Still confused? I don’t blame you. This is a tough, confusing record, both thematically and musically. The first battle is Carla Bozulich’s frantic warble, howling tales of agony and dim hope while standing at the gates of hell. Then there’s the music, driven by a grizzly mesh of violins, bowed basses and Thurston Moore guitarisms, kicks, scratches and gnarls repeatedly and incessantly. Passages — as symphonic as they are garagey — spread out across wide canvases and take their time metamorphosing from tense hushes into violent eruptions. The Fibbers juggle beauty and ugliness much like fellow Angelenos X once did. In fact, that’s where this record is truly rooted: in the street poetics of the Hollywood underground by way of some West Virginian backwoods on a planet five times more sinister than our own.

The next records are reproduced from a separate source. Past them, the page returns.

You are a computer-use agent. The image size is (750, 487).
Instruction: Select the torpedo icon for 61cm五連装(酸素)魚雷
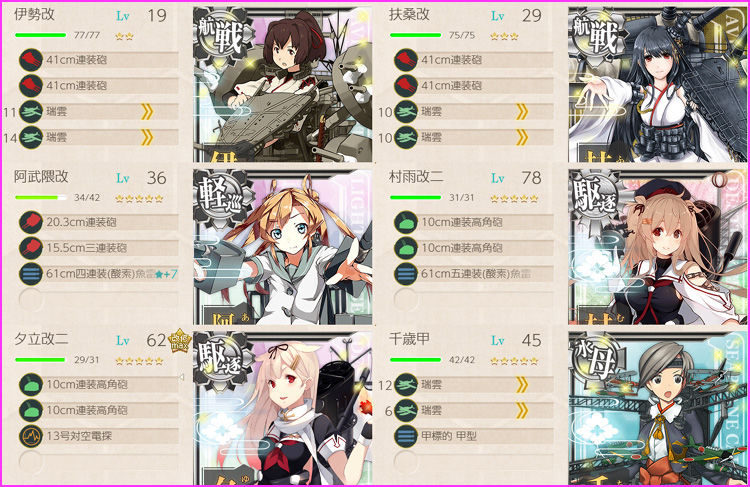tap(406, 274)
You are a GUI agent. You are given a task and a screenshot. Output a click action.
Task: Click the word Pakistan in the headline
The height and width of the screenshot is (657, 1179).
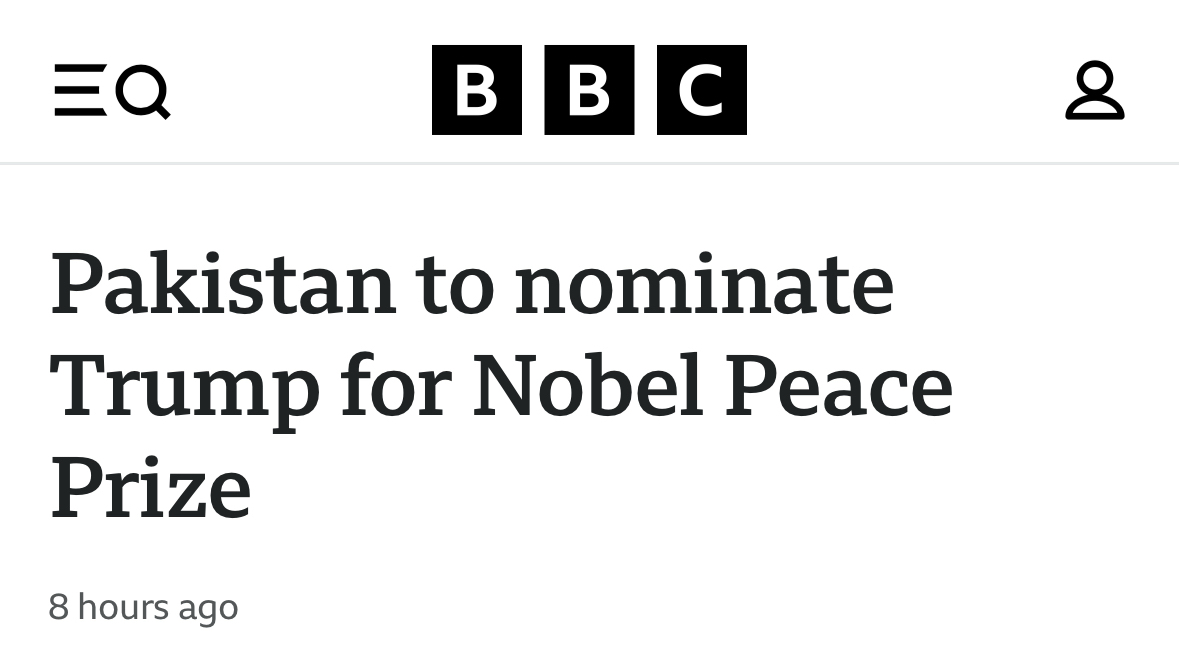click(223, 286)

While it surely ain’t for everyone — traditional popsters and country folk need not apply — those up to the challenge will reap its rewards. Almost every song is equally as frenzied, emotionally draining and downright epic as the one before it, but none moreso than “Lilybelle” and “Get Thee Gone”, which, even while aping Hank Williams’ “I’m So Lonesome I Could Cry”, manages to sound as if it’s rooted in that neverland lost somewhere between earth and the place the Fibbers call home.